A canonical page can be specified by
1)Canonical link tag through rel=canonical.
<link rel=”canonical” href=”https:\\www.test.com\area.html”>
If the canonical page has a mobile variant,you can specify it using alternate.
<link rel=”alternate” media=”only screen and(max-width:640px)” href=”https:\\www.test.com\area.html”>
The specified URL should be absolute and not relative.
2)rel=canonical in http header response
You can specify a canonical in the same way as for link tag for documents containing non HTML documents like as below.
Link: <http://www.test.com/download/test-paper.pdf>; rel=”canonical”
3)By using 301 redirects
For pages on your blog that you are looking to deprecate, you can set 301 redirects to the concerned page.
By default, all the URLs mentioned in the sitemap are considered canonical but the Google may ignore them based on conditions stated earlier.At all places, while specifying the canonical URL it should be the absolute URL and not relative although a relative URL is also considered by Google.The URL should be absolute for the simple reason that there may be mistakes in relative paths.
Reasons for having a duplicate page
1)Your content management system may be saving different URLs for different systems like different device types.
For example desktop and mobile.
https:\\www.test.com/area.html
https:\\www.amp.test.com\area.HTML
2)To have dynamic URLs to as having session-id, etc.
https:\\www.test.com/area.html?ses=123
https:\\www.test.com/area.html?ses=5467
3)Your blog may be saving different URLs for the same item being placed in different categories or sections.
https:\\www.test.com/area.html
https:\\www.test.com/rectangle/area.html
4)If the server is configured to serve same content for http/https or www or non www versions of the blog.
http:\\www.test.com/area.html
https:\\www.test.com/area.html
https:\\test.com/area.html
5)If the content of your blog is replicated in part or full through syndication with other sites.
https:\\www.news.com/area.html
https:\\www.test.com/area.html
Reasons for selecting a canonical URL
1. You need to specify to search engines which page appears in search results out of a set of duplicate pages.
The search engines need to know which page they should display in search results from a set of duplicate pages.
You should be able to indicate this to it using a sitemap or other appropriate methods using canonical.
2. Metrics for content can be viewed in one place.

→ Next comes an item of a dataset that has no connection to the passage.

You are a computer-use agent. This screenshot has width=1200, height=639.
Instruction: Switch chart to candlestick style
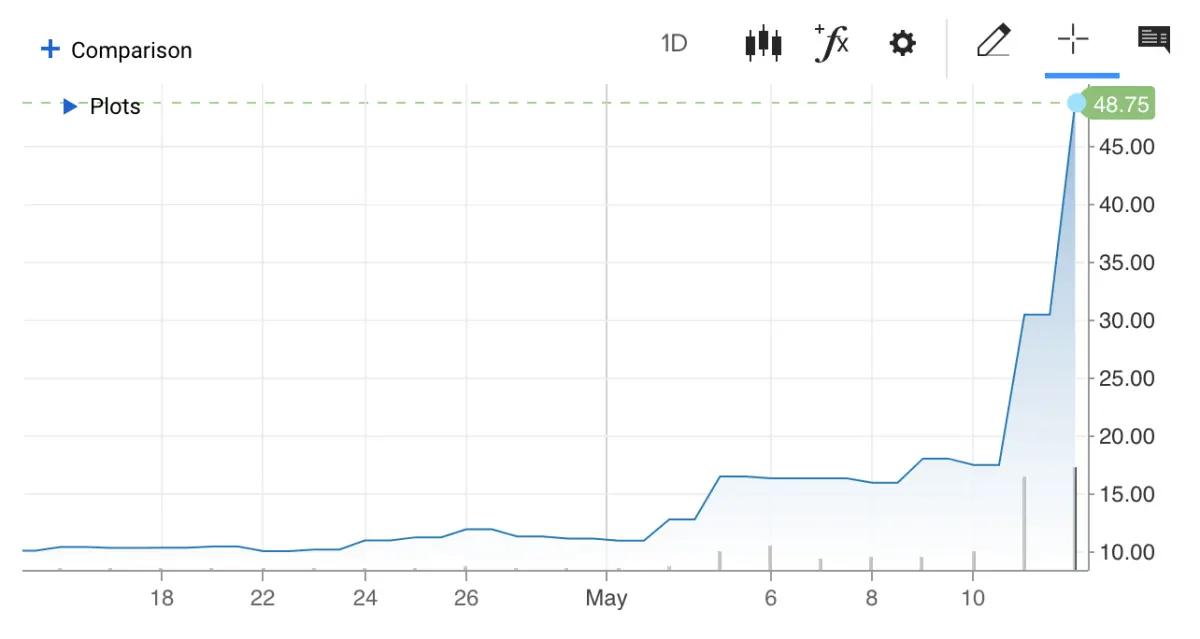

With canonical tag being used all the metrics will be available for it as it will be visited mostly.
3. Link from other sites to the duplicate and canonical piece of content can be consolidated as all duplicates will be referred by the canonical page.
Like links to http://wwww.test.com/area.html?ses=1987 from other sites will be consolidated into the link for the canonical page https://www.test.com/area.html.

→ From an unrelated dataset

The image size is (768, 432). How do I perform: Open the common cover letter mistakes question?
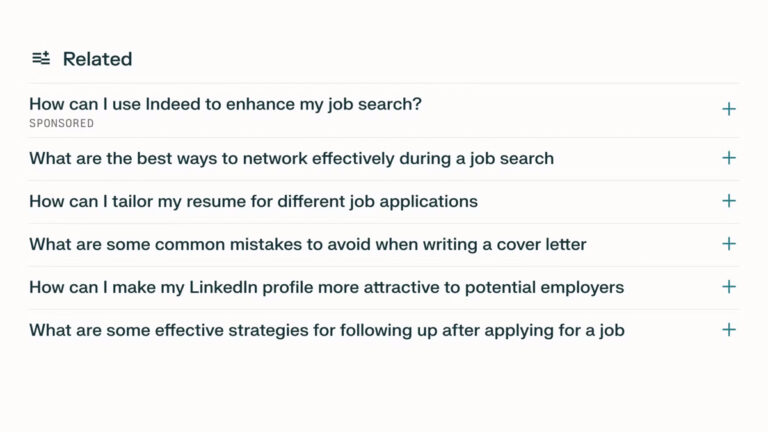click(x=307, y=244)
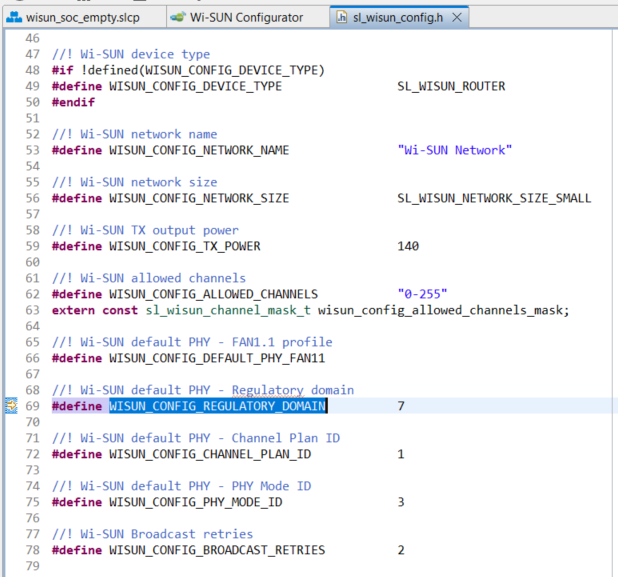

4. To avoid crawling time on duplicate pages. This will help in saving the crawl budget for your site as pages not necessary are not crawled.

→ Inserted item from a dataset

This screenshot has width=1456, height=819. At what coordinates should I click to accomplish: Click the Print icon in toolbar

5. Declaring a page canonical also helps in syndicated content as the correct URLs appear in search results.
How is a page chosen to be canonical by a search engine like Google
A page is chosen to be canonical based on factors like the following.
1. It is served from HTTPS or HTTP.HTTPS is given preference unless the HTTP version is a better-suited one.
There may be a case where HTTPS does not have a valid SSL certificate, in that case, the HTTP is chosen.
2. The page quality of the HTTP version is better than the HTTPS one.
3. The performance of the HTTP version is better than the HTTPS one. Then the HTTP is chosen to be canonical.
4. Sitemap includes the page URL.Google may ignore it for better-suited reasons.
Guidelines while specifying canonical
1. Do not specify Canonical in the Robots.txt file.
2. Do not make category pages canonical to a feature article.
3. There should not be multiple declarations of canonical pages.
4. Do not specify canonical to the first page of a paginated page otherwise only the first page will be shown in search results.
5. The canonical tag should only appear at the head of the document.
6. Link to a canonical URL rather than a duplicate URL.